▸ **RECORDS SHOWN**:

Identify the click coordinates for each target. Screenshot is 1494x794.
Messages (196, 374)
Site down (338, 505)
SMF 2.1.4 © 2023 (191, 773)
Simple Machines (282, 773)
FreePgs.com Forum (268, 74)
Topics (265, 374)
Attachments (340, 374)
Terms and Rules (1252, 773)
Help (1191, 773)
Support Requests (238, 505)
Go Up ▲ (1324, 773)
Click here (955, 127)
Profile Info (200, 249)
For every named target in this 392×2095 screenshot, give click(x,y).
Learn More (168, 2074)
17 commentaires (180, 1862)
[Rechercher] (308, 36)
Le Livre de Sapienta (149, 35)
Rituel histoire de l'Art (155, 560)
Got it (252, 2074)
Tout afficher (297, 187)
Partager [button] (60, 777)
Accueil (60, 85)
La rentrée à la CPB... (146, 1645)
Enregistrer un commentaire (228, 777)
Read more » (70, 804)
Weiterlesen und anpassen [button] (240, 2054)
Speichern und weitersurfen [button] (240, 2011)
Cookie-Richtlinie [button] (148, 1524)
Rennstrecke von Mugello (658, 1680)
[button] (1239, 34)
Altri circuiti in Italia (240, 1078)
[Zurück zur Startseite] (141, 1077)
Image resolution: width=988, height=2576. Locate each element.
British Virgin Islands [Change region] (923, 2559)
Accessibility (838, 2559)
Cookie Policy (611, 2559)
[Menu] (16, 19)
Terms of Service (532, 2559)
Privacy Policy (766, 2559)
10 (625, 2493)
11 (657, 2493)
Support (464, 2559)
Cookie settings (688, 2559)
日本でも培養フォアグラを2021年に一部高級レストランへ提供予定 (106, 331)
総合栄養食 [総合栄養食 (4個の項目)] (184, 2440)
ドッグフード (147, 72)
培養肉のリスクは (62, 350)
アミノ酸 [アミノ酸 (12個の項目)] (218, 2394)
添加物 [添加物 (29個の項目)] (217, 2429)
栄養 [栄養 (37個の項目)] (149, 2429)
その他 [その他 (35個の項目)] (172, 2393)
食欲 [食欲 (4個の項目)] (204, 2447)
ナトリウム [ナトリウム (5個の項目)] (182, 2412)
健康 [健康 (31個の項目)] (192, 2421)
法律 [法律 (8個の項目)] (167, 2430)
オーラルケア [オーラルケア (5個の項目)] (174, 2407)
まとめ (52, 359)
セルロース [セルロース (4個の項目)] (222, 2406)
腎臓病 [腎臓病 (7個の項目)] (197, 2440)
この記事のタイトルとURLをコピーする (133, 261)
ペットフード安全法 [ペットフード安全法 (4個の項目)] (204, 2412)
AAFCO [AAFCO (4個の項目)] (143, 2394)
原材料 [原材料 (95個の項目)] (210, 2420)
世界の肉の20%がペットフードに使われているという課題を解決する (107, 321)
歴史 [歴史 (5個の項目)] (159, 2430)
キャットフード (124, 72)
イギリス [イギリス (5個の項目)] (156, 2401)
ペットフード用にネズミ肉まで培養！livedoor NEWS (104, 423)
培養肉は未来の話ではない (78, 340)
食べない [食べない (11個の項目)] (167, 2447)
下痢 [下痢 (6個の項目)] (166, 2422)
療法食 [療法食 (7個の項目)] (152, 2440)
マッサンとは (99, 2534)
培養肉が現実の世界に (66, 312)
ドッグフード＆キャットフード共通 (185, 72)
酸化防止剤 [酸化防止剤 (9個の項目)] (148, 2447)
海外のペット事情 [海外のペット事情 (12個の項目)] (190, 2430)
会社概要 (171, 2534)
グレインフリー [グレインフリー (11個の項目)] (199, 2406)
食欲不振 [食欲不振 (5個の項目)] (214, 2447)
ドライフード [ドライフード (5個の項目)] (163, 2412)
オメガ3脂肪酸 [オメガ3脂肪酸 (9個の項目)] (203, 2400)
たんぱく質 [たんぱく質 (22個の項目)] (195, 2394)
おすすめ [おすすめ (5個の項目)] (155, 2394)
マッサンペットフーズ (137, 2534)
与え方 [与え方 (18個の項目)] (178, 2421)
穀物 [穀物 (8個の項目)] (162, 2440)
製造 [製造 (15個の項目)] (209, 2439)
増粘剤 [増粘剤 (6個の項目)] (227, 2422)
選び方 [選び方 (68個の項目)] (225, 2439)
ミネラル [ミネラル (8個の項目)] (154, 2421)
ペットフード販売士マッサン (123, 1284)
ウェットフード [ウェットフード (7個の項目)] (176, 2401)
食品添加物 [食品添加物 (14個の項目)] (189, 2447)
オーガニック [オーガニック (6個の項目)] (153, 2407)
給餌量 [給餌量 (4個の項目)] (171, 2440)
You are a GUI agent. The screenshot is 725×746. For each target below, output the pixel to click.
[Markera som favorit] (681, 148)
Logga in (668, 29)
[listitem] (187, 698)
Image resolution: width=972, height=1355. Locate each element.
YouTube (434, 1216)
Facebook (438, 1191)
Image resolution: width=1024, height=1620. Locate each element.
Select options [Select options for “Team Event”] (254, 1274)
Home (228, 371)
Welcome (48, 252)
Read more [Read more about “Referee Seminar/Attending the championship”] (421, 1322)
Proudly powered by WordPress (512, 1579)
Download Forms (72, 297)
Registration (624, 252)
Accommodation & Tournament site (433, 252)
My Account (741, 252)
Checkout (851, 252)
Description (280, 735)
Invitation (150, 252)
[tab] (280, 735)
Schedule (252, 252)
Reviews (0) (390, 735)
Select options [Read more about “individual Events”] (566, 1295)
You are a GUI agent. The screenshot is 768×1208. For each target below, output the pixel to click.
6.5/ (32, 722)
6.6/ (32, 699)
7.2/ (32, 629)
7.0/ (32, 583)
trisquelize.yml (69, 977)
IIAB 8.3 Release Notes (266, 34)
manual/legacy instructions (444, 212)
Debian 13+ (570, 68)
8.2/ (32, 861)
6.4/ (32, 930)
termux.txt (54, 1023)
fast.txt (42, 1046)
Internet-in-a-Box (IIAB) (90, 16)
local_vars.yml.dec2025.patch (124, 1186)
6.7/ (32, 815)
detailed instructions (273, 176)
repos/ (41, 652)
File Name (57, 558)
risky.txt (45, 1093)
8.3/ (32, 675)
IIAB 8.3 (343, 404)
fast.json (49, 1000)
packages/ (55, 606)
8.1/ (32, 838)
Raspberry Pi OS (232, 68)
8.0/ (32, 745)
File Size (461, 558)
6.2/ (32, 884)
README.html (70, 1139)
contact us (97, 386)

▸ **EXERCISE TASK**: Return each line from the records above that contains the string "height", treating uppercase and lowercase letters as different.

▸ **RESPONSE TO THE EXERCISE**:
Image resolution: width=988, height=2576. Locate each element.
Image resolution: width=972, height=1355. Locate each element.
Image resolution: width=1024, height=1620. Locate each element.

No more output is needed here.